(Records for this task)

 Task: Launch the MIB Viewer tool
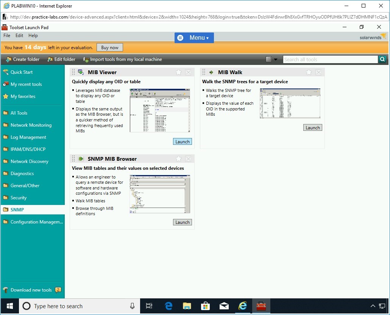[183, 142]
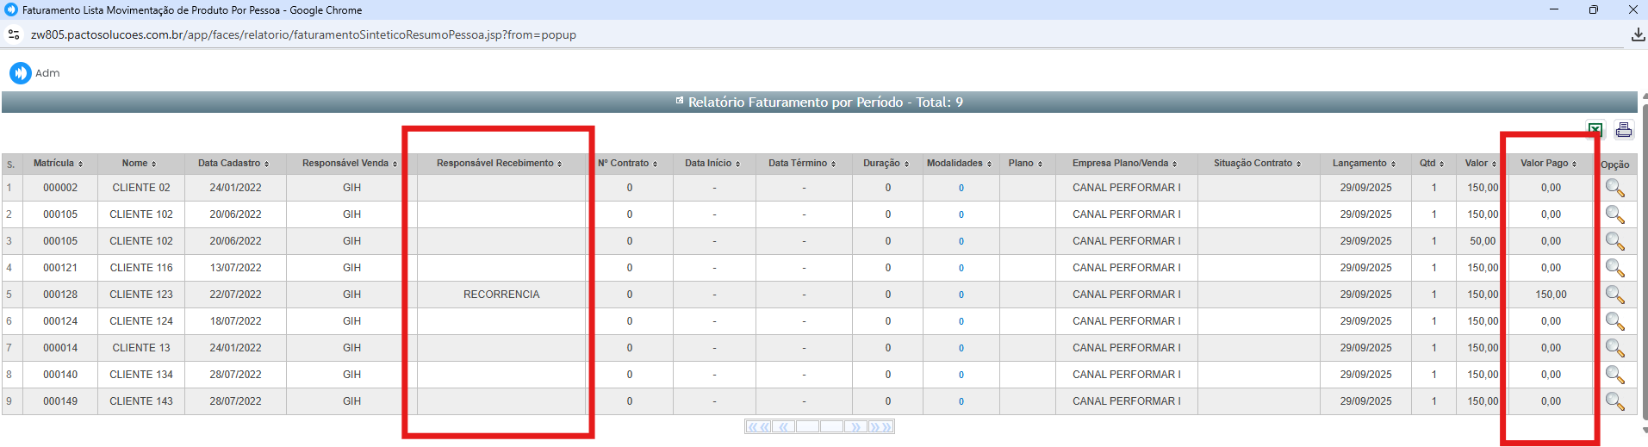Screen dimensions: 1648x447
Task: Open Chrome site information icon
Action: tap(14, 34)
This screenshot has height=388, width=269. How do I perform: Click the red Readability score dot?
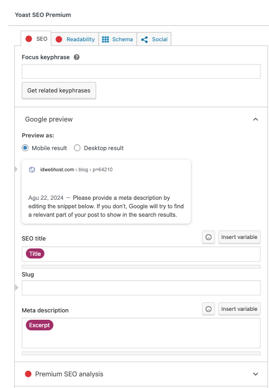coord(59,39)
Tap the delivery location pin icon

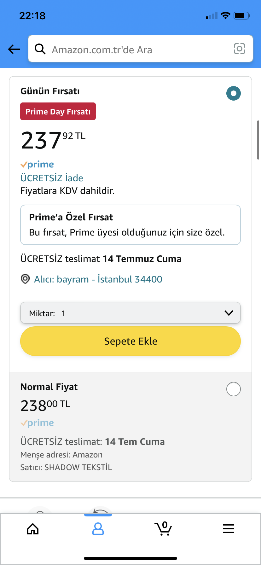click(25, 279)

(Work to complete)
Type the records out again in full, exactly, with each picture omitted.

(Solution)
 Task: Launch the MIB Viewer tool
[183, 142]
Screen dimensions: 1648x447
Task: Open Chrome site information icon
Action: tap(14, 34)
This screenshot has height=388, width=269. How do I perform: Click the red Readability score dot?
coord(59,39)
Tap the delivery location pin icon

click(25, 279)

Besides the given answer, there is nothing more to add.